Al Rescate de la Vaquita Marina
Mantener el frágil equilibrio que aún guarda
esta especie es responsabilidad única de los mexicanos
Por
Gustavo Ybarra/PH
Existen hasta la fecha tan sólo 567 en todo el mundo
y cada año mueren por causa de actividades humanas
entre 39 y 84 ejemplares de esta especie.
Considerada como endémica por habitar únicamente
en la región del Alto Golfo de California, en territorio
mexicano, la comúnmente conocida como vaquita marina
o cochito (phocoena sinus), hoy corre el peligro de desaparecer
para siempre.
A tan sólo 32 años de su descubrimiento, este
mamífero pariente cercano de las ballenas y los delfines
ha sido considerado desde 1990 como especie en peligro de
extinción, y a partir de 1996 habría de clasificarse
nuevamente como crítico en peligro de extinción,
según normas oficiales mexicanas e internacionales.

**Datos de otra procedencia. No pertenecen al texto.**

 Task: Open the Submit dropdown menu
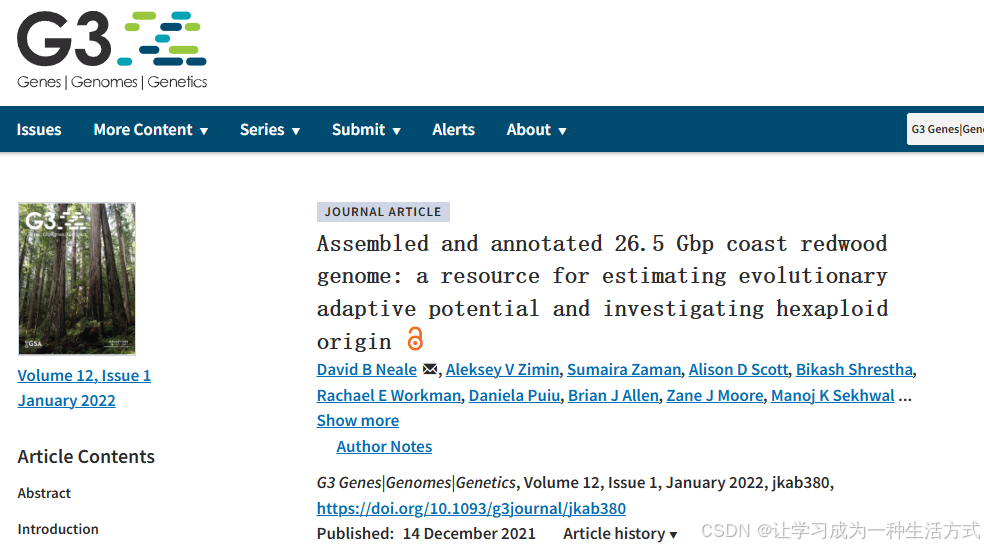pyautogui.click(x=366, y=130)
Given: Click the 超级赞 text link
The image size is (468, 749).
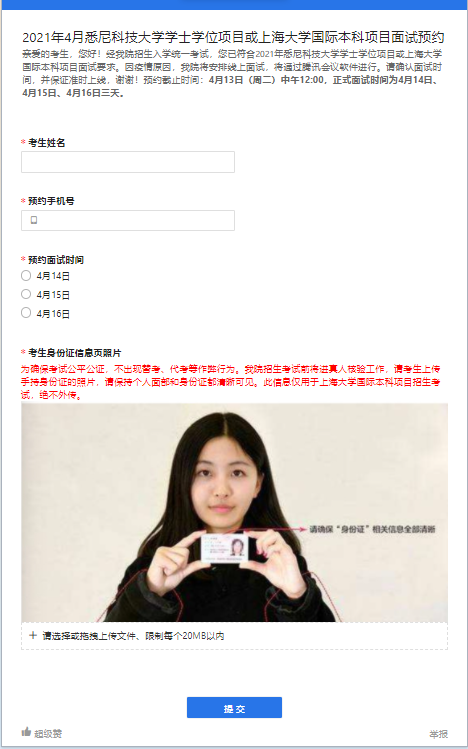Looking at the screenshot, I should pos(48,734).
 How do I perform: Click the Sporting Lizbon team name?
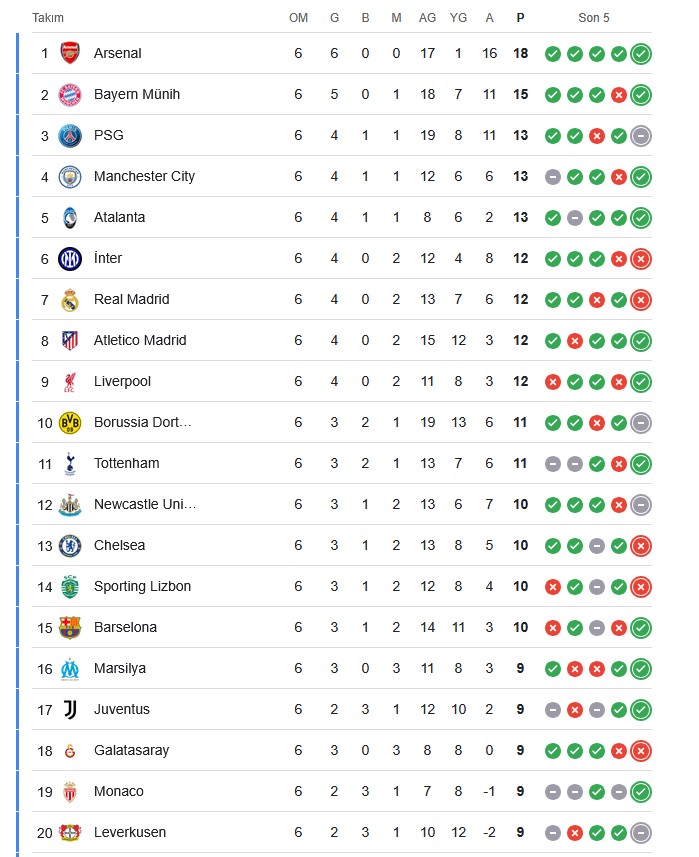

Actualmente operan en México Organizaciones No Gubernamentales
(ONG) que realizan una titánica labor para conservar
con vida a la vaquita y otras especies que corren riesgo de
extinguirse.
Tal es el caso del Fondo Mundial para la Naturaleza (WWF,
sus siglas en inglés) que en un intento por rescatar
a esta singular especie, ha organizado una compleja campaña
donde se ponen de manifiesto las principales causas de la
muerte de la vaquita.
Debido a que las autoridades son incapaces de controlar el
acceso a los recursos pesqueros del Golfo de California, incluso
en las Áreas Naturales Protegidas, como la Reserva
de la Biosfera Alto Golfo de California y Delta del Río
Colorado, destinadas para la conservación de las especies,
la vaquita marina muere al quedar atrapada incidentalmente
en las redes agalleras para la pesca de tiburón, curvina,
sierra y manta.
Además, las condiciones de su hábitat están
siendo alteradas drásticamente por las redes de arrastre
de fondo utilizadas por los barcos camaroneros que se infiltran
en el lugar.
Según lo establece la Ley General del Equilibro Ecológico
y de Protección al Ambiente (Lgeepa), las reservas
son áreas en las cuales habitan especies representativas,
incluyendo las consideradas endémicas, amenazadas o
en peligro de extinción.
Por lo tanto, queda prohibida toda actividad humana no sustentable
que amenace la vida de estos organismos.
“Nos consta que los pescadores ribereños del
Alto Golfo están dispuestos a cambiar sus métodos
de pesca y así proteger a la vaquita” afirma
Juan Carlos Barrera Guevara, coordinador del programa del
Fondo Mundial para el Golfo de California.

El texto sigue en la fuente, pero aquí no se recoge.